---- MATERIAL FOR THIS TASK

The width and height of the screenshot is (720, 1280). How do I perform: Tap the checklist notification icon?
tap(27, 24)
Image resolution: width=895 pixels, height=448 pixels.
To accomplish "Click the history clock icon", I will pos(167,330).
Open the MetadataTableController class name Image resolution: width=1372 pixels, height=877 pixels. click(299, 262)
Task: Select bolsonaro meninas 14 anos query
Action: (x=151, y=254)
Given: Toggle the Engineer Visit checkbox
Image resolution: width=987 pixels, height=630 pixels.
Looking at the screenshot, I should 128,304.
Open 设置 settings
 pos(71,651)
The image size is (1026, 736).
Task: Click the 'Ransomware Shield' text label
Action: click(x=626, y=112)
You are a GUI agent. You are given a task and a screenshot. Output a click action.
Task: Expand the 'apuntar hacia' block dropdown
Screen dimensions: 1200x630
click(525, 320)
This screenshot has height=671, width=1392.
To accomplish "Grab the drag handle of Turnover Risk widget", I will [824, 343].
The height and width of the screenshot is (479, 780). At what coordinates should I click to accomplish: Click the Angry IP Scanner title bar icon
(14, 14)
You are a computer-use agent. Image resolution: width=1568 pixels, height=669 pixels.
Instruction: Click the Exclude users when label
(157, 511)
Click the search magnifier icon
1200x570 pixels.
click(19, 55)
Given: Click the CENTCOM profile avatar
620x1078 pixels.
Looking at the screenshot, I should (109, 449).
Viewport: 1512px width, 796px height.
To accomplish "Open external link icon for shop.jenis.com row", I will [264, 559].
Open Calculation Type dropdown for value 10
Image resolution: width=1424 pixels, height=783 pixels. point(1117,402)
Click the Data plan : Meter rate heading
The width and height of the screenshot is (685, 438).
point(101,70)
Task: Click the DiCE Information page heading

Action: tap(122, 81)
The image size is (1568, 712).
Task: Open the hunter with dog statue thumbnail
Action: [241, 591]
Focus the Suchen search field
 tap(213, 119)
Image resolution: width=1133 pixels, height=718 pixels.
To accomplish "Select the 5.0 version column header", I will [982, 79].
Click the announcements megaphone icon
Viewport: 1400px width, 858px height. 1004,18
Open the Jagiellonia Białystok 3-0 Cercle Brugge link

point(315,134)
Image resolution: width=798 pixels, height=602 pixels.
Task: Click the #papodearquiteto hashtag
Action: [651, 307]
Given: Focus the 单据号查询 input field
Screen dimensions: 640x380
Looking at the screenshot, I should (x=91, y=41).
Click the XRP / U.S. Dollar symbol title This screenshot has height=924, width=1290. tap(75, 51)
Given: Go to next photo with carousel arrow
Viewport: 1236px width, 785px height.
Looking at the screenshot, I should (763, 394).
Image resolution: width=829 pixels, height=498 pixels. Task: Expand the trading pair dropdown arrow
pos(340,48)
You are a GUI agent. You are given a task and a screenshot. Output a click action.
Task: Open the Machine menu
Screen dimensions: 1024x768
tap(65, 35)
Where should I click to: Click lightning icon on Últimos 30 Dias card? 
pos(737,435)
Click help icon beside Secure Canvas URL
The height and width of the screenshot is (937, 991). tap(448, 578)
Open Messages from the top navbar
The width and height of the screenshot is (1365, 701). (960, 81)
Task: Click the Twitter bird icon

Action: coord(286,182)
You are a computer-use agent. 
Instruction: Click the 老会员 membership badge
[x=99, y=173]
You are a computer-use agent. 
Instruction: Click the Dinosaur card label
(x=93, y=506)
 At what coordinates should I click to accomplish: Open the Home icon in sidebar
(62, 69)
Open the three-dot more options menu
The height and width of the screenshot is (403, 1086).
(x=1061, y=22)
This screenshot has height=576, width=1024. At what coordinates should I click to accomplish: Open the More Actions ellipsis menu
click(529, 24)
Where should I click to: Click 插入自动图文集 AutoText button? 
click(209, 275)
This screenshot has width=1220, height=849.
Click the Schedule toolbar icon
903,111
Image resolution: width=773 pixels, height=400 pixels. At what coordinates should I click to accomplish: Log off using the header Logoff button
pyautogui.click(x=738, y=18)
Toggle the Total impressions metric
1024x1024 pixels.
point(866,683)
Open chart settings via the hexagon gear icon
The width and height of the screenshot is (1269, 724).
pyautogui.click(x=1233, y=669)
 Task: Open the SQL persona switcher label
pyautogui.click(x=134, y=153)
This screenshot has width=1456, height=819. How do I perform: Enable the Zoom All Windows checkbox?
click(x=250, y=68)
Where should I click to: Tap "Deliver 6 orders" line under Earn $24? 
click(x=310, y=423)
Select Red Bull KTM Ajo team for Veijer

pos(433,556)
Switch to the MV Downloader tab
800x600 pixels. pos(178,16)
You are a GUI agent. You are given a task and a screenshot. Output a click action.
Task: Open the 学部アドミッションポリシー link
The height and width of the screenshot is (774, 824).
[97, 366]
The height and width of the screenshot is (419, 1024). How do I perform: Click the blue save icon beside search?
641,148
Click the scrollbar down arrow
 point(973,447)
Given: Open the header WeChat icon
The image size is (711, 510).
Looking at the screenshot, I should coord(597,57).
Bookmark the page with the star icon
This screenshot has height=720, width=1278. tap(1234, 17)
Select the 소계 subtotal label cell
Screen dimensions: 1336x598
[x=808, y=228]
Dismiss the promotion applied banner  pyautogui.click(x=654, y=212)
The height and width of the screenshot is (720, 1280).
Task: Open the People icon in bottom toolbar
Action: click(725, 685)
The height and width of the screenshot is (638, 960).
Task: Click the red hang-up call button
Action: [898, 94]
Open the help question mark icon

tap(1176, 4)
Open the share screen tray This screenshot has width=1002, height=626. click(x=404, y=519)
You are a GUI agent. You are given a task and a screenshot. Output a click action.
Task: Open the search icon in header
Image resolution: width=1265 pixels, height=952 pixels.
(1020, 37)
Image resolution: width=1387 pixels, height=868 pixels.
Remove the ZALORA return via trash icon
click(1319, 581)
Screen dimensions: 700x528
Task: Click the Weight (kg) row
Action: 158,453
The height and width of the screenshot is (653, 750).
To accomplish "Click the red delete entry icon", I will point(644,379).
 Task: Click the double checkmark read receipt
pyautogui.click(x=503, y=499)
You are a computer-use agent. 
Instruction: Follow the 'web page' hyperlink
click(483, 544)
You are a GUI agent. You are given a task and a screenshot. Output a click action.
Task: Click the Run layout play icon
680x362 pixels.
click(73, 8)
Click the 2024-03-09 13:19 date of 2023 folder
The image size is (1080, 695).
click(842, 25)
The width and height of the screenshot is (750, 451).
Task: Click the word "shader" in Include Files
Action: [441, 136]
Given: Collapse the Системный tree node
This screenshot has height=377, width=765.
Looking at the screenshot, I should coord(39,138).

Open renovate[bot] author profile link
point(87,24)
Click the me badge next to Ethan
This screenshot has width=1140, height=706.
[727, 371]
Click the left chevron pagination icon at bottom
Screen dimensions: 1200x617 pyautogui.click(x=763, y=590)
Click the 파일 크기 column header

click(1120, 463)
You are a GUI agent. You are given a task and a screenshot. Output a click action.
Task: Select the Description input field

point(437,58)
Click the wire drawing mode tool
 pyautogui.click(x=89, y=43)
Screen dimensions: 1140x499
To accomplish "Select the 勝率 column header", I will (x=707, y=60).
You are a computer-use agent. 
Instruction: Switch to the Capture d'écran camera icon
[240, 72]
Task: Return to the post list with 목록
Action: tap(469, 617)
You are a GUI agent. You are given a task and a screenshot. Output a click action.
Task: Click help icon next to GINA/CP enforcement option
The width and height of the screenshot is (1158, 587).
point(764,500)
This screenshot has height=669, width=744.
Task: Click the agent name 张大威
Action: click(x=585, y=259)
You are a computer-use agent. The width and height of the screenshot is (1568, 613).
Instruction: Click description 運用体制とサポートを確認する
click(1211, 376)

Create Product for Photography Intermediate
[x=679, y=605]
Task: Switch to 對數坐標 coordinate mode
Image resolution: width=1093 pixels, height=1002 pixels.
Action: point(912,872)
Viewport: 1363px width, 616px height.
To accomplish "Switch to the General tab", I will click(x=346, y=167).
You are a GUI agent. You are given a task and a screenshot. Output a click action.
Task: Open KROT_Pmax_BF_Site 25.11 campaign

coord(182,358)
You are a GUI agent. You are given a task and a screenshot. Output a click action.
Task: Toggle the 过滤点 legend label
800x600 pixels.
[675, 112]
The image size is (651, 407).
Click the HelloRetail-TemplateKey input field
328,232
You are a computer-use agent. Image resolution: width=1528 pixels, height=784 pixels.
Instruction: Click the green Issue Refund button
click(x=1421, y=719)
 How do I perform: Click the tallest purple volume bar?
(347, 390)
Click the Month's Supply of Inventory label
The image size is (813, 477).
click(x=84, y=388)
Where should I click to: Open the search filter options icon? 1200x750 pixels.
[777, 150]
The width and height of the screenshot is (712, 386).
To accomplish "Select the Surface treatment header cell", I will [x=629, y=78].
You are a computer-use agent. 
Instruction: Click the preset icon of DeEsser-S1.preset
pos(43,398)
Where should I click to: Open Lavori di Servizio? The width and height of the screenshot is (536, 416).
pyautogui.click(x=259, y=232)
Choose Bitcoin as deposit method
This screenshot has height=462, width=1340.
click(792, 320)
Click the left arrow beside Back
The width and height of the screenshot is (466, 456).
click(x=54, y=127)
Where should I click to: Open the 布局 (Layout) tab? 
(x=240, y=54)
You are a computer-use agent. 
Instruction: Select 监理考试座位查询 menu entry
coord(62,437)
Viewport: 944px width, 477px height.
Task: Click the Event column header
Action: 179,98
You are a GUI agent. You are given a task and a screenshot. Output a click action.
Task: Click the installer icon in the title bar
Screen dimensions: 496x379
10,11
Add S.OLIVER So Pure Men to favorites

--------

WHAT TO PRODUCE
Within the entries, find all lines holding "will" and copy each one.

FINISHED TASK
To accomplish "Click the history clock icon", I will pos(167,330).
To accomplish "Grab the drag handle of Turnover Risk widget", I will [824, 343].
To accomplish "Open external link icon for shop.jenis.com row", I will [264, 559].
To accomplish "Select the 5.0 version column header", I will [982, 79].
To accomplish "Click the red delete entry icon", I will point(644,379).
To accomplish "Select the 勝率 column header", I will (x=707, y=60).
To accomplish "Switch to the General tab", I will click(x=346, y=167).
To accomplish "Select the Surface treatment header cell", I will [x=629, y=78].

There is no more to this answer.